• a) Same as Sleeping, except Dormant also indicates that the SPID has

    been reset after completing an RPC event. The reset cleans up

    resources used during the RPC event. This is a normal state and the

    SPID is available and waiting to execute further commands.

    b) Same as "sleeping", except a "DORMANT" SPID was reset after

    completing an RPC event from remote system (possibly a linked server).
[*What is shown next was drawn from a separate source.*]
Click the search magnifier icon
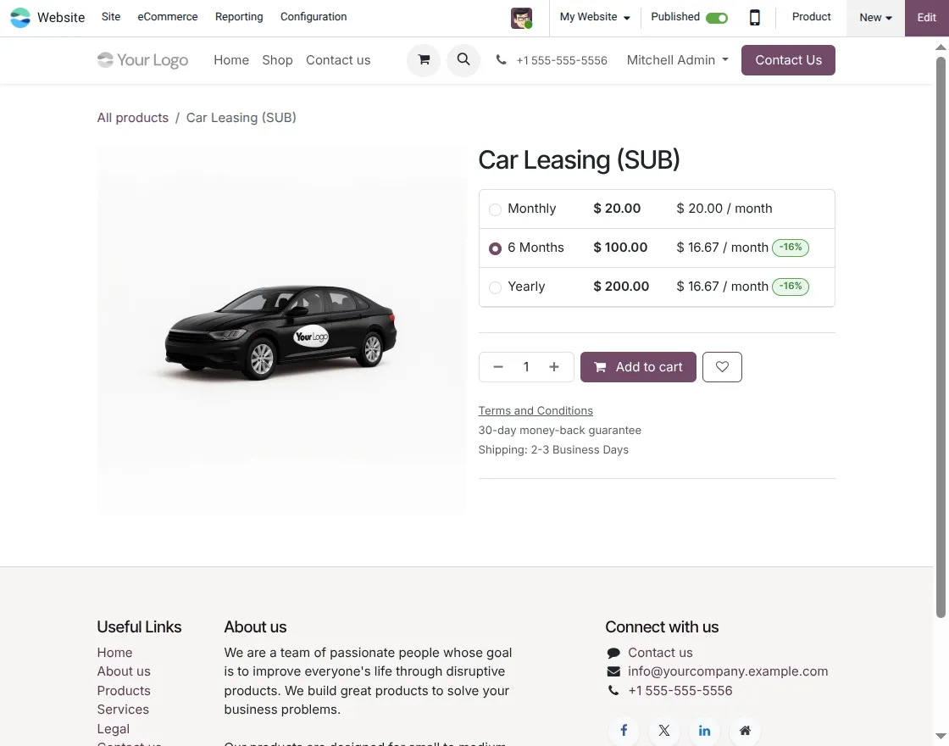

    This cleans up resources and is normal; the SPID is available to

    execute. The system may be caching the connection. Replication SPIDs

    show "DORMANT" when waiting.

    Linked server connections from SQL Server 2000 clients rely on

    connection pooling. After each batch is completed against the linked

    server, the client instance sends the sp_reset_connection suffix

    command to clean up the metadata information

    After the sp_reset_connection stored procedure is performed, the SPID

    goes into Dormant status on the remote linked server instance. You can

    see the status of the SPID when you query the sysprocesses system

    table.SELECT * FROM MASTER.DBO.SYSPROCESSES WHERE Status='Dormant'

    If there are no additional queries to the same linked server, the

    client instance of SQL Server disconnects the dormant connection to

    the remote linked server instance after 5 minutes of inactivity.

    However, the Audit Logout event is not produced, even though the

    connection is disconnected successfully

    When using linked servers there is no guaranteed that you get the same

    connection nor same SPID between the execution of 2 consecutive

    batches.

    There is no way to force this behavior. By default SQL Server does not

    use pooling when using linked servers.